While Nicola Coughlan’s character in Bridgerton is best friends with spunky and barrier-breaking Eloise, Coughlan herself is best friends with a real life superhuman. That’s right, Coughlan is besties with none other than Jonathan Van Ness, the grooming expert on Netflix’s Queer Eye; yes, it’s the Netflix crossover friendship that we never knew we wanted, but now absolutely need. 

So how did these two meet? “Basically, I printed [their] face on a jumper and posted a picture of it,” Coughlan told Bustle. “I just figured if I could take a little bit of [their] energy onto set with me I would get up and be ready for the day and feel happy even if it was 4 a.m. So I had this hoodie made, and [they] saw it on Instagram and messaged me like, ‘Girl, I love you!’ and since then we’ve hung out a lot.” We LOVE it. 

Since then, Van Ness and Coughlan have attended Elton John’s Oscar party together, had cute London excursions together, and Van Ness even visited Coughlan on the set of Bridgerton. We love to see it.

Nicola Coughlan transformed into her Bridgerton character thanks to this trick

One of the biggest draws to Bridgerton is the stunning costumes, hair, and makeup. The period drama serves looks in every scene — the hair is high, the dresses are corseted, and the jewelry is out of this world. But in order to transform into Penelope Featherington, Nicola Coughlan had to wear a red wig — something that apparently was very surprising to some. “I didn’t realize people thought this was my real hair, to the extent that a driver on set once saw me without it four months into filming and asked me if it was my first day on the job,” she tweeted. But honestly, Coughlan looks great as a redhead!

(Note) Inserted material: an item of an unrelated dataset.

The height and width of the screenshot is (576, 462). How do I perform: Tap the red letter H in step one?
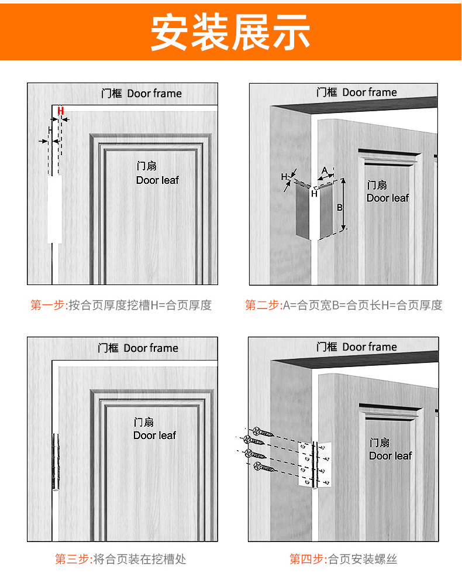tap(60, 110)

So why did she wear the wig and completely transform her hair color? Well, Bridgerton’s hair and makeup designer, Marc Pilcher, said that he was inspired by a number of elements when creating the look of the show. “I like to see how I can represent a character’s personality through the hair and makeup,” he told Vogue; given that Penelope’s character is bouncy, fun, and bold, red curls were the perfect fit.

Nicola Coughlan was surprisingly relatable during quarantine

If you haven’t been able to tell by now, Nicola Coughlan really has transformed from a small-time theatre actress into a bonafide star, and we’re convinced that we haven’t seen the last of her. But just as the coronavirus pandemic forced a lot of us inside, Coughlan returned back to her Irish roots during quarantine. 

Coughlan told Elle that she was brought back down to earth while quarantining with her mom in Ireland, and even spilled on the chores she had to do. “She makes me do all the cooking, the cleaning,” she revealed. “I’ve been painting walls. I’ve been laying flooring. I’ve been cleaning toilets. They have no problem putting me to work.” Honestly, our moms would make us do the same thing. 

But it’s that type of humility that Coughlan still brings to her work. “I thought, ‘What if you get the job you think you’ve always wanted and it doesn’t fulfill you?’ But it really does. That will never not be a privilege for me,” she added. We love her, case closed.